The exemption of national banks from suits in state courts in
counties other than the county or city in which the association was
located, granted by the Act of February 18, 1875, 18 Stat. 316, c.
80, was a personal privilege which could be waived by appearing to
such a suit brought in another county, but in a court of the same
dignity, and making defense without claiming the immunity granted
by Congress.
The provision in the Act of July 12, 1882, 22 Stat. 163, c. 290,
§ 4, respecting snits by or against national banks, refers
only to suits brought after the passage of that act.
A national bank was sued to recover interest alleged to have
been usuriously exacted. The complaint which was sworn to January
13, 1883, charged that the usurious transactions took place
"after the 12th day of February, 1877, and before the
commencement of this action, to-wit, on the 25th day of May, 1878,
and at other times and dates subsequent thereto."
The defendant answered generally and set up the statute of
limitations. The jury found that usurious interest had been taken
during the two years next before the commencement of the action,
and rendered a verdict for plaintiff, on which judgment was
entered. The defendant moved in arrest of judgment, and also for a
new trial, on the ground of a variance between the pleadings and
proof.
Held that although the complaint might have been
more specific, enough was alleged to sustain the judgment.
The case is stated in the opinion.
MR. JUSTICE HARLAN delivered the opinion of the Court.
This action was brought in the Superior Court of Cleveland
County, North Carolina, by the defendant in error against the
plaintiff in error, a national banking association, established at
Charlotte, Mecklenburg County, in that state.

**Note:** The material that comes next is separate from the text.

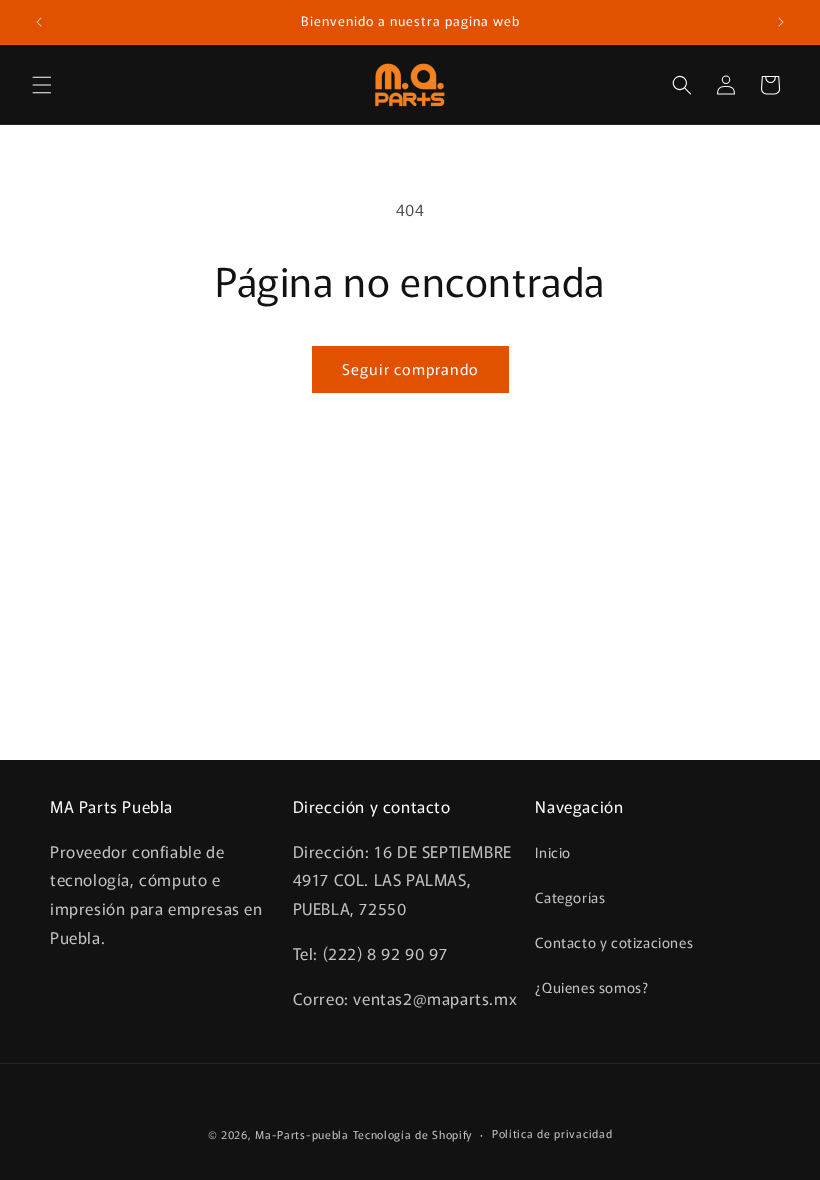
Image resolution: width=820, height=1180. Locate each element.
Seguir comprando (410, 368)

It was based upon the
provision of the Revised Statutes of the United States authorizing
any person, paying to any such association
Page 132 U. S. 142
a greater rate of interest than the law allows it knowingly to
take, receive, reserve, or charge, to recover from it, in an action
in the nature of an action of debt, twice the amount of the
interest so paid. Rev.Stat. §§ 5197, 5198.
The defendant filed an answer denying all the material
allegations of the complaint, and in addition pleaded in bar the
limitation of two years provided by Congress for actions of this
character. Rev.Stat. § 5198. [
Footnote 1]
The jury, in response to the issues submitted to them, found
that the plaintiff paid, on the usurious contracts described in
certain counts of the complaint, the sum of $554.28, during the two
years next preceding the commencement of the action, and returned a
verdict against the bank for twice that sum, namely, $1,108.56.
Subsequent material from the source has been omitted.